The intellectual property right holders have to take their own initiative to lodge official complaints to the competent authorities. Section 70o of the Trade Marks Act 1976 provides for ex officio action.
When an official complaint from the intellectual property right holder has been lodged through the Registrar of Trade Marks, any authorised officer may detain or suspend the release of goods which based on prime facie evidence are counterfeit trademark goods. The authorised officer will than inform the Registrar of Trade Marks, the importer and the proprietor of the trademark of the detention. From there onwards, the proprietor will take action against the importer. Remedies are available only through recourse to the courts of law.
The courts are the Sessions Courts and the Magistrate Courts. The Sessions Courts may impose maximum penalties provided for by the law, whereas the Magistrate Courts may impose penalties of a fine not exceeding RM 10,000.00 and an imprisonment of not exceeding five (5) years unless otherwise provided by the law.

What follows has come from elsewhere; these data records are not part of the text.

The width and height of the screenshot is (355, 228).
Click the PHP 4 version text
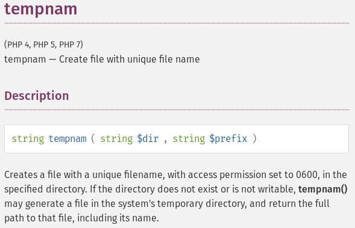click(18, 45)
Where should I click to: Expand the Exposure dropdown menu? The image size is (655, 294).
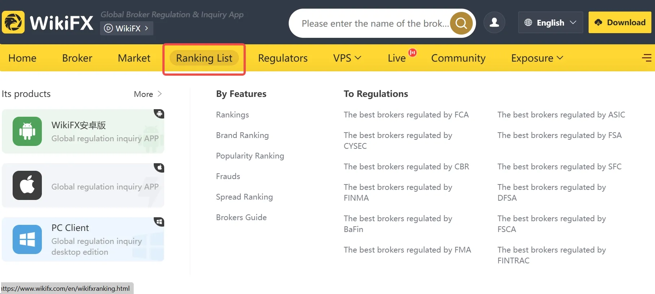click(537, 58)
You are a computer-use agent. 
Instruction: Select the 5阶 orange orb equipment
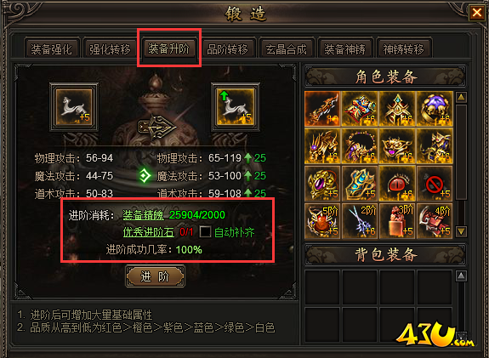click(322, 220)
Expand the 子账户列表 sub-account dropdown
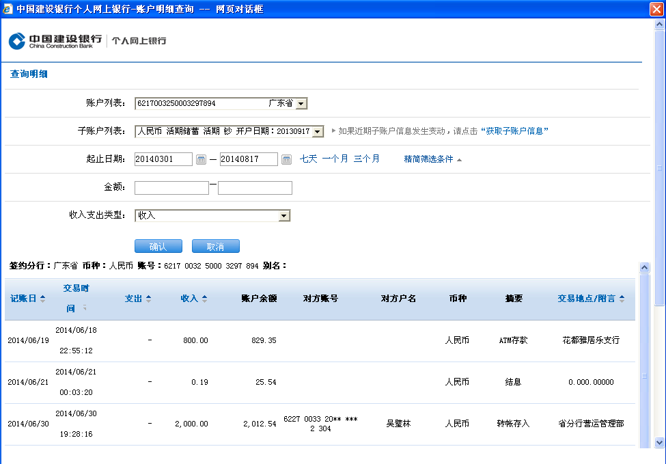This screenshot has width=666, height=464. 318,131
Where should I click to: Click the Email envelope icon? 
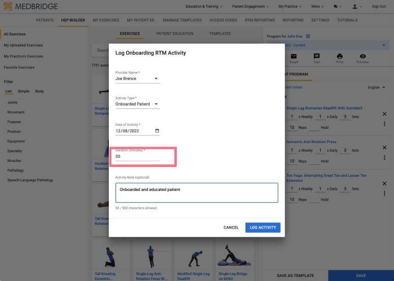click(x=293, y=57)
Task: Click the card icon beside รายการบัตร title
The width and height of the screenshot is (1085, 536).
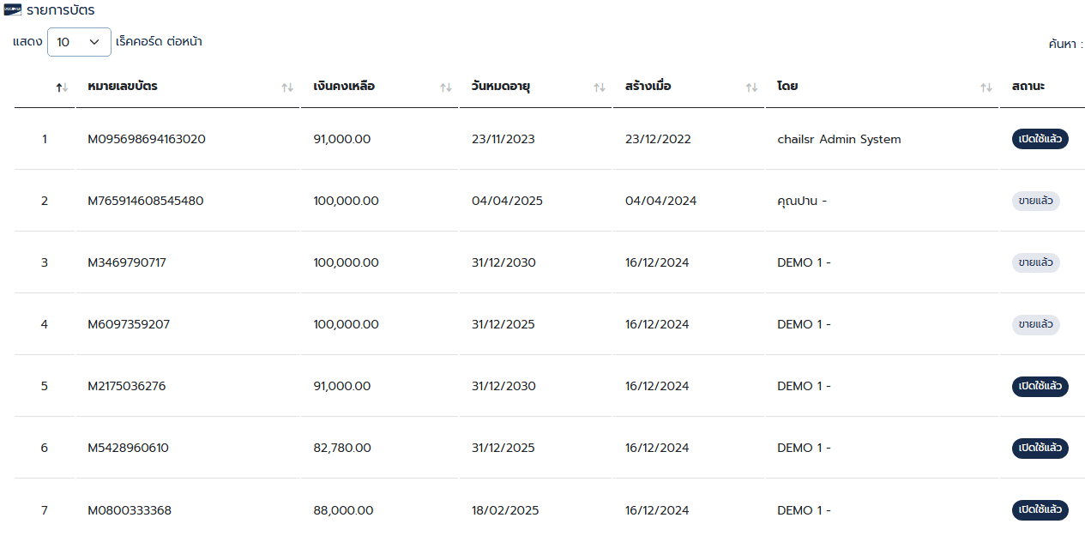Action: [x=13, y=10]
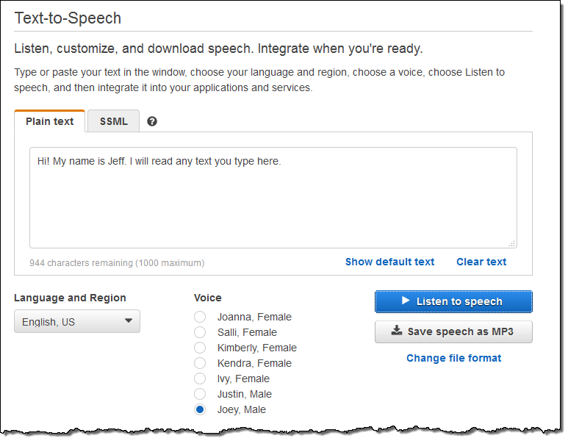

Criminal procedures and penalties in respect of infringements of intellectual property rights are available in the trademarks law and copyright law. With respect to trademarks infringement, criminal procedures and penalties are available where trademarks are used as trade descriptions. It is a criminal offence under the Trade Descriptions Act 1972 where false trade descriptions are used on goods in the course of trade or business. This is commonly known as fake or counterfeit products. Matters pertaining to copyright are governed under the Copyright Act 1987. Under the Act, it is a criminal offence for any person who during the subsistence of copyright: under section 41: - makes for sale or hire any infringing copy; - sells, lets for hire or by way of trade, exposes or offers for sale or hire any infringing copy; - distributes any infringing copy; - possesses, otherwise than for his private and domestic use, any infringing copy; - by way of trade, exhibits in public any infringing copy; - imports into Malaysia, otherwise than for his private and domestic use, an infringing copy; or - makes or has in his possession any contrivance used or intended to be used for the purpose of making infringing copies. It is also a criminal offence for any person who causes an unauthorised literary or musical work to be performed in the public.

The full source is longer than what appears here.